Lara Karpenko (Ph.D., 2006) is Assistant Professor at Carroll College. Her dissertation, "Extraordinary Sensations: Imagining the Body in Victorian Popular Culture," examines Victorian best-selling novels and widespread cultural manias in order to suggest that Victorian popular culture paradoxically standardized non-standard bodily experiences. Her article, "Purchasing Largely: Trilby and the Fin de Siècle Reader," is forthcoming in the Victorians Institute Journal.

Kristin Mahoney (Ph.D., 2004) Post-doctoral Fellow at Case Western Reserve, has also been a post-doctoral fellow at Notre Dame and Duke. Her article, “Haunted Collections: Vernon Lee and Ethical Consumption,” is forthcoming in Criticism: A Quarterly for Literature and the Arts.
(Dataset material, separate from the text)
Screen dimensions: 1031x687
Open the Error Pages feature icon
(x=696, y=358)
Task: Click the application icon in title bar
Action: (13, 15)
Her dissertation, “Appreciation and Innovation: History and Economics in Late-Victorian Aestheticism,” argues that members of the Aesthetic Movement, rather than retreating from the politics of modernity, as the credo “art for art’s sake” might imply, actively engage with the emergence of modern consumerism in their works of historical literature.

Rachel Malane (Ph.D., 2004) is a Manuscript Editor at the University of Chicago Press. Peter Lang Press published her dissertation, Sex in Mind: The Gendered Brain in Nineteenth-Century Literature and Mental Sciences in 2005. This study explores the role of the gendered brain in Victorian literature and science, showing the increasing nineteenth-century fixation on abnormal brain function and how the narratives of Charlotte Brontë, Wilkie Collins, and Thomas Hardy were in dynamic conversation with the prevailing ideas about the mind. 

Michael Tomko (Ph.D., 2005) Assistant Professor of Humanities at Villanova University, has published the articles, “ Varieties of Geological Experience: Religion, Body, and Spirit in Tennyson’s In Memoriam and Lyell’s Principles of Geology” in Victorian Poetry and “Abolition Poetry, National Identity, and Religion: The Case of Peter Newby’s The Wrongs of Almoona,” in Eighteenth Century: Theory and Interpretation. His dissertation, “The Catholic Question in British Romantic Literature: National Identity, History, and Religious Politics, 1778-1829,” examines the intersection of religious discourse, national historiography, and political reform within the struggle for Catholic Emancipation, one of the most contentious but critically neglected issues in romantic period literature.